The Syrian regime has routinely claimed that aid coming across the Turkish border goes to terrorists. For the most part, aid agencies have to decide whether to operate in regime-controlled or opposition-controlled areas. The regime insists that all aid agencies, including the UN, go through Damascus should they wish to operate anywhere in Syria. In theory, this is correct, in that the sovereign government would normally exercise jurisdiction. But the harsh reality is that Damascus has consistently politicized aid, deciding who gets its and who gets the related contracts (i.e., regime cronies). It is a regime that has deployed the starvation of civilians as a weapon of war and has been the party responsible for nearly all of the 595 attacks on more than 350 health facilities in the last nine years. For these reasons, cross-line aid has never been sufficient to replace cross-border supplies.

The area covered by cross-border aid has shrunk as the regime has restored its control over larger areas of Syria. However, 4 million people in Idlib in the northwest are more dependent on cross-border aid than ever, which is why the number of trucks crossing every month has rocketed to record levels. The regime claims these people are terrorists and, while extremist groups are present, most are civilians, with many of them internally displaced. 
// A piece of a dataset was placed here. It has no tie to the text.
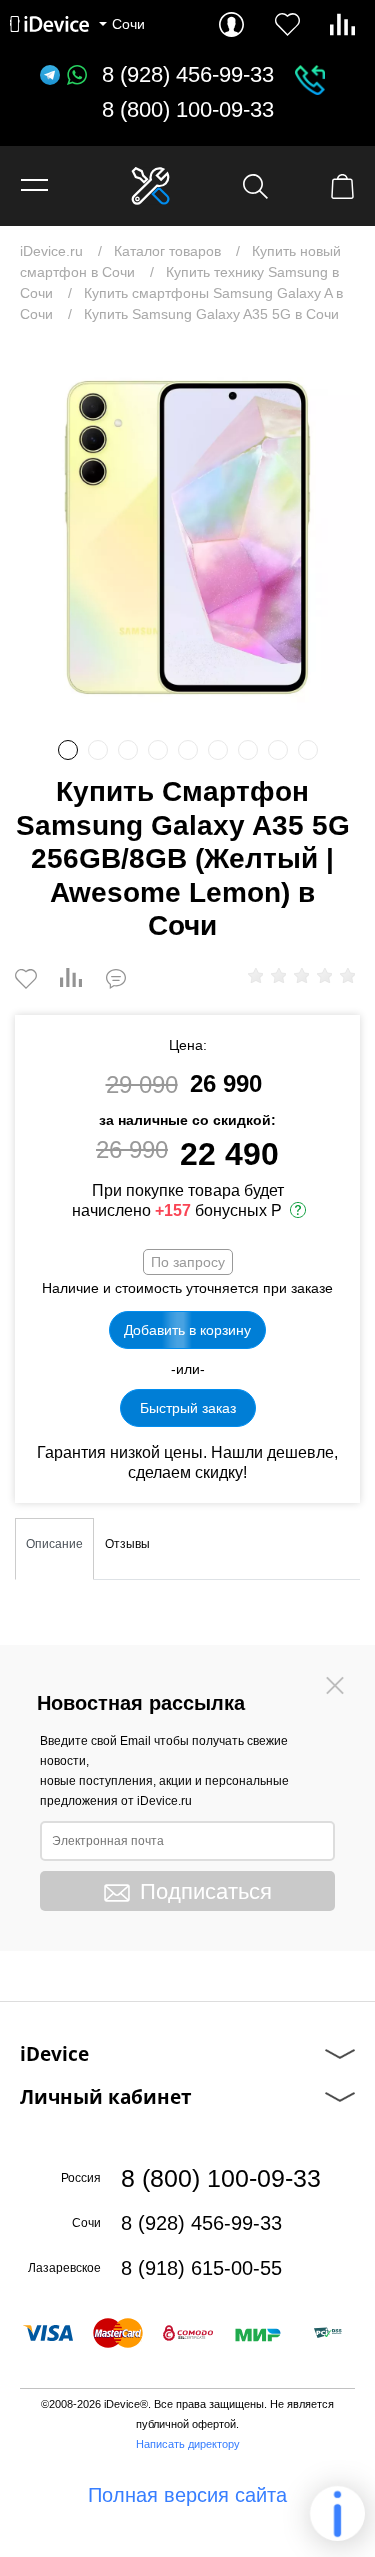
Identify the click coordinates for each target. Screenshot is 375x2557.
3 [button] (128, 750)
If Russian stonewalling does lead to a veto of the current draft German-Belgian resolution at the Security Council, it would mean no World Health Organization delivery of medical supplies, including coronavirus testing kits. The World Food Programme would also not be able to take food parcels in for the near-starving. In short, it risks an incalculable and catastrophic humanitarian event.
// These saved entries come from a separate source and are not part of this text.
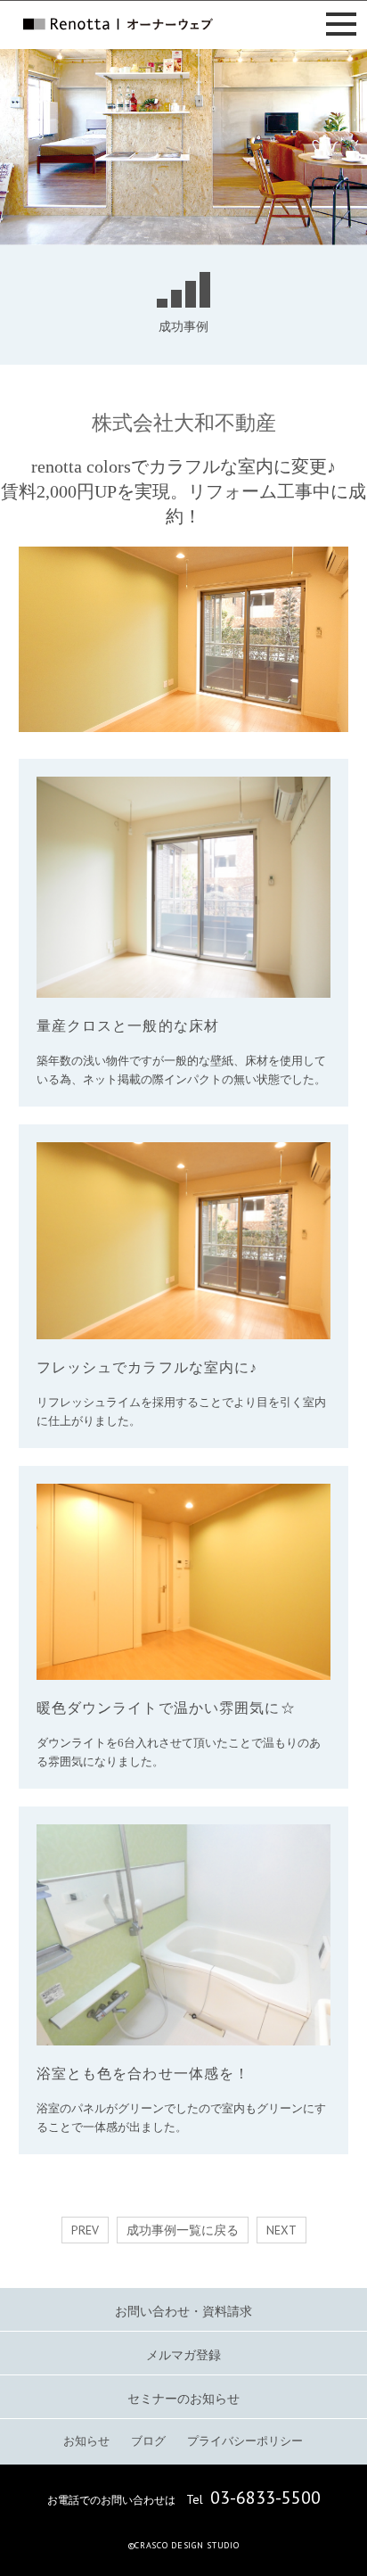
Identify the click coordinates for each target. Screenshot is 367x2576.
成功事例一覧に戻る (182, 2230)
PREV (85, 2230)
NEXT (281, 2230)
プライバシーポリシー (245, 2441)
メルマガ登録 (183, 2355)
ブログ (148, 2441)
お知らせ (86, 2441)
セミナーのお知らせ (183, 2399)
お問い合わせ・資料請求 (183, 2311)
All of this matters even more because of the horrendous financial meltdown Syria is experiencing. The UN says food prices are 200 percent higher than this time last year. Food has never been more expensive in the nine years of conflict. The Syrian pound has collapsed and, with it, the population’s purchasing power. A mix of causes includes the war itself, the Lebanese economic crisis, the coronavirus pandemic, and the perennial cronyism of the regime. Who knows how many billions of dollars Syrians have trapped inside the Lebanese banking system? On top of this are US and EU sanctions that render any economic recovery far harder, with the most recent American sanctions under the so-called Caesar Act entering into force last month. 

If the current draft resolution is vetoed, it risks an incalculable and catastrophic humanitarian event.

Chris Doyle

The fate of the Syrian economy has become perhaps the key humanitarian issue. If this is not addressed, no amount of aid will be sufficient. The UN sought $10 billion in aid for Syria but, at the EU-UN Brussels IV Conference at the end of June, only €6.9 billion ($7.7 billion) was pledged. This goal speaks volumes about the impending disaster — all the more so if major fighting resumes over Idlib. 

As ever with Syria, the priority is never the humanitarian situation facing civilians. Russia will, in all likelihood, determine its position not on aid access grounds and need, but the state of talks between itself and Turkey over the future of Idlib. Civilians are pawns in the great game, just as Turkey uses refugees to blackmail the EU and various EU states barricade their borders to avoid taking their fair share. What might trouble the Syrian regime are not the starving masses, but the increasing numbers back on the streets ready to protest once more.